Editor’s note: This story was updated on January 28 to include comments from W.B. Brawley Co.


An unfinished Fayetteville fire station may now need to be demolished—the latest twist in a project already entangled in lawsuits and flagged for state audit.

Applied Building Sciences, the firm hired to assess the troubled Fire Station No. 4 on Bragg Boulevard, concluded in a new report that the structure that should have been finished in 2023 is “not suitable for completion” because of extensive structural and code‑compliance failures. 

Fayetteville City Council members were scheduled to hear the findings at their January 26 meeting, but ice and wintry weather forced a postponement. The presentation has been rescheduled to February 2, when council members are expected to formally receive the report. Any decision on whether to salvage or demolish the building will come later.

The ABS report outlined a series of failures that, taken together, the firm said make the building unsafe and unfit for completion. Among the findings:

  • Extensive roof failures, including improperly seamed roof panels, inadequately supported insulation and unsealed gaps between the roof and walls that could allow water intrusion.
  • Mold growth due to prolonged exposure to the elements.
  • Missing or improperly documented special inspections, including inspections that were performed only after components were already concealed.
A section of the unfinished roof at Fire Station No. 4 shows deteriorated materials and gaps in the assembly, one of several structural failures identified by Applied Building Sciences in its report to the city. Credit: Courtesy of Applied Building Sciences

A Project Years Behind Schedule and Mired in Litigation

The new Fire Station No. 4—located about half a mile north of Bragg Boulevard and Sycamore Dairy Road—was approved in May 2022 with a $9.4 million construction contract awarded to W.B. Brawley Co. The station was intended to replace the city’s aging 1960 facility and was expected to open in December 2023.

▶ [Information shown]
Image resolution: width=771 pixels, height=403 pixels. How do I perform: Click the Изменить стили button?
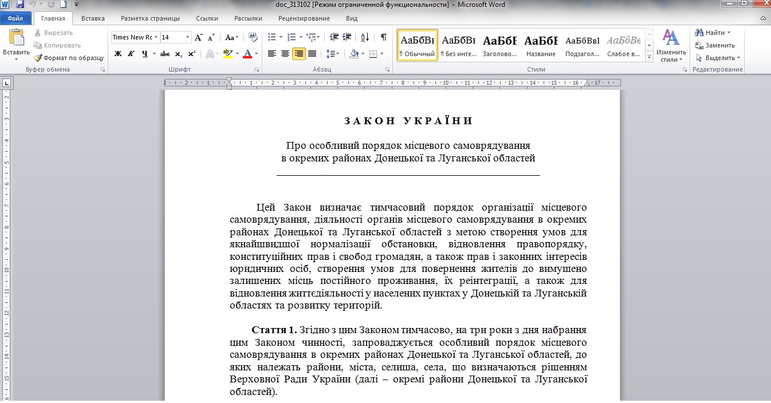671,46
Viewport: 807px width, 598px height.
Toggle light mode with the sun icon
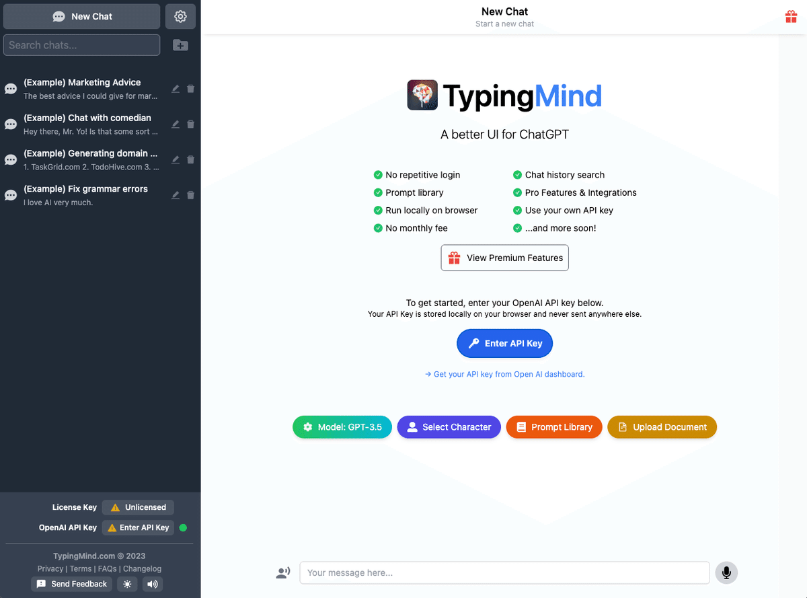(127, 584)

▶ [Exercise task 1] Quote the fire station article between "Editor’s note: This" and "for state audit.", inclusive.
▶ [Exercise task 2] In the fire station article, to what date was the council presentation of the report rescheduled?
The records were drawn from a separate source unrelated to the text.

▶ [Exercise result 1]
Editor’s note: This story was updated on January 28 to include comments from W.B. Brawley Co.


An unfinished Fayetteville fire station may now need to be demolished—the latest twist in a project already entangled in lawsuits and flagged for state audit.

▶ [Exercise result 2] February 2